Prove that no $n,m, 0<n<m$ exist such that $m^2 +mn+n^2$ is a square number

Question

Prove or disprove the claim that there are integers $n,m, 0<n<m$ such that $m^2 +mn+n^2$ is a perfect square.

Answer 1

For instance, let $m=5$ and $n=3$.

Remark: Here is a beginning to a general analysis. We want $x^2+xy+y^2$ to be a perfect square. It is easier to multiply by $4$, and solve $4(x^2+xy+y^2)=z^2$. Complete the square. So we want $(2x+y)^2+3y^2=z^2$. More generally look for solutions of $u^2+3v^2=z^2$. To produce solutions, we take a reasonable $v^2$, and express $3v^2$ as a difference of squares.

Added: In a comment OP asked whether there are infinitely many (relatively prime) pairs $(m,n)$.

Let $n$ be odd. Note that $$\left(\frac{3n^2-1}{2}\right)^2 + 3n^2=\left(\frac{3n^2+1}{2}\right)^2.$$ So if $2m+n=\frac{3n^2-1}{2}$, then the pair $(m,n)$ should do the job. That gives $m=\frac{3n^2-2n-1}{4}$. (It is easy to check that $3n^2-2n-1$ is divisible by $4$).
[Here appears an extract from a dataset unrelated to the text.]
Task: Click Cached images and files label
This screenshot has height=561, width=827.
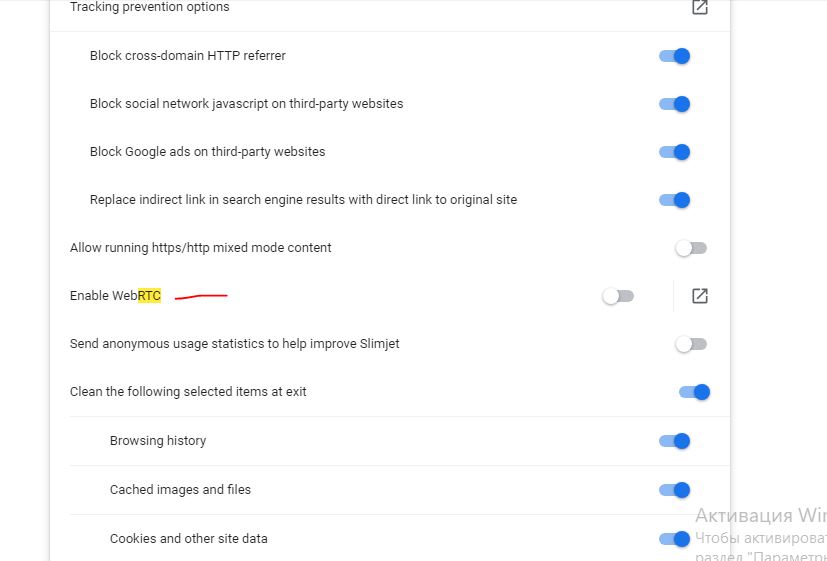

This by no means produces all pairs $(m,n)$ with the desired property.

Answer 2

Hint $\rm\ \ A^2 + AB+ B^2 = (a^2+ab+b^2)^2\ $ for $\rm\ A = a^2-b^2,\,\ B = b^2 + 2ab$

This arises from the norm-multiplicativity $\rm\ N(\alpha^2) = (N(\alpha))^2\ $ for $\alpha$ an Eisenstein integer.